This category includes fees for professional services that are rendered for tax compliance, tax advice, and tax planning. The nature of the services comprising the fees disclosed in this category for fiscal 2006 are consultations concerning certain transactions, assistance with federal tax examinations and certain state tax issues. The nature of the services comprising the fees disclosed in this category for fiscal 2005 are consultations concerning certain transactions and assistance with federal tax examinations.
All Other Fees
There were no other fees for products and services that are not disclosed in the previous categories.
Audit Committee Pre-approval Policies and Procedures
The audit committee, or one of its members who has been delegated pre-approval authority, considers and has approval authority over all engagements of the independent auditors. If a decision on an engagement is made by an individual member, the decision is presented at the next meeting of the audit committee. All of the engagements resulting in the fees disclosed above for fiscal 2006 were approved by the audit committee prior to the engagement.
COMMITTEE REPORT ON EXECUTIVE OFFICER COMPENSATION
Pursuant to the Charter of the Compensation Committee of the Board of Directors, which was adopted by International Speedway Corporation’s Board of Directors on April 7, 2004, Executive Officer Compensation is overseen by the Compensation Committee of the Board of Directors, which is composed entirely of independent directors.
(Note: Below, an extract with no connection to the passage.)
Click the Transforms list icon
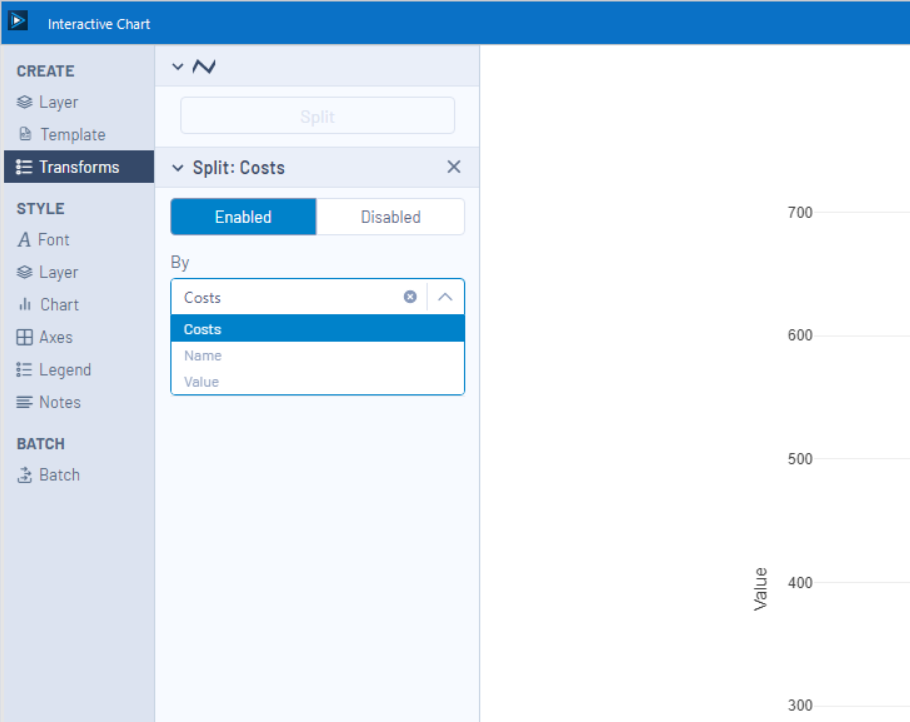 (25, 167)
A copy of the Charter may be viewed on the Company’s website at http://www.iscmotorsports.com.
Philosophy And Policies.
Executive Officer Compensation is structured and administered to offer competitive compensation based on the Executive Officer’s contribution and personal performance in support of International Speedway Corporation’s strategic plan and business mission.
The corporate compensation plan, including salary ranges and bonus structure, is reviewed and reevaluated every year. As part of the overall compensation plan International Speedway Corporation’s Executive Officers are grouped in structured pay grades based upon job responsibility and description. Each grade has an established range for annual salary. The salary ranges for each grade have been evaluated annually and adjusted when appropriate by the Compensation Committee based upon changes in market conditions and International Speedway Corporation’s performance factors.
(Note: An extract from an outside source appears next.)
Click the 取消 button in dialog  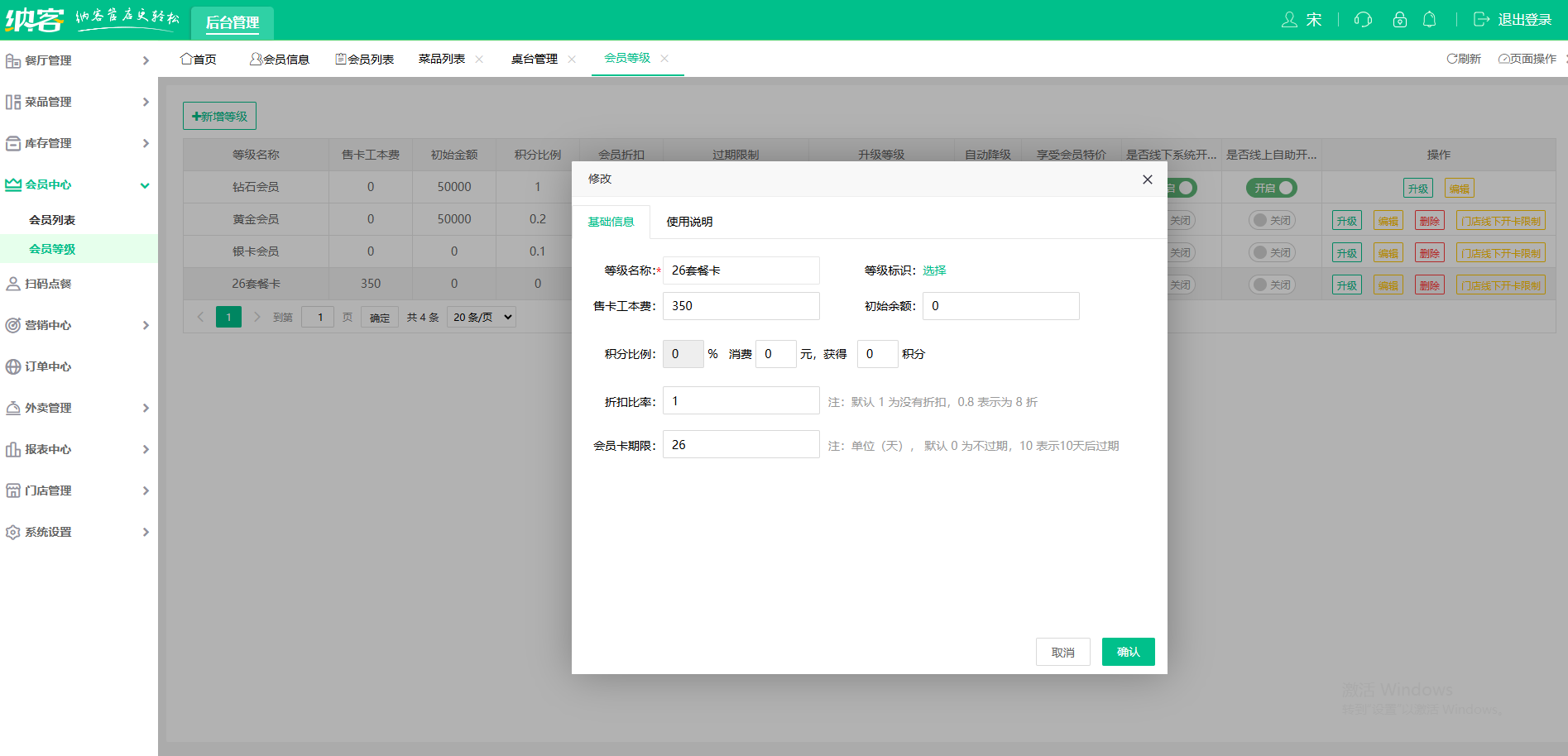click(x=1062, y=652)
Corporate Performance Measures Used To Determine Executive Officer Compensation.
Based on International Speedway Corporation’s performance (determined subjectively by the Committee in accordance with the sound business judgment of its members after consideration of earnings per share, revenue growth and established salary ranges), the Committee established a total pool of dollars which was used to provide for increases in annual salary compensation to all employees including the Executive Officers.
Salary Compensation.
To assist International Speedway Corporation in defining and setting total executive compensation, the Committee reviewed and approved the recommended corporate goals and objectives relative to the compensation of the Executive Officers. The Committee also approved the compensation arrangements proposed by the Chief Executive Officer for all elected officers (other than himself). In assisting the setting of Executive Officer salaries the Committee considered (1) International Speedway Corporation’s performance as measured against management goals approved by the Board of Directors, (2) personal performance in support of International Speedway Corporation’s goals as measured by annual evaluation criteria, and (3) intangible factors and criteria such as payments by competitors for similar positions although no particular weighting of the factors or formula was used.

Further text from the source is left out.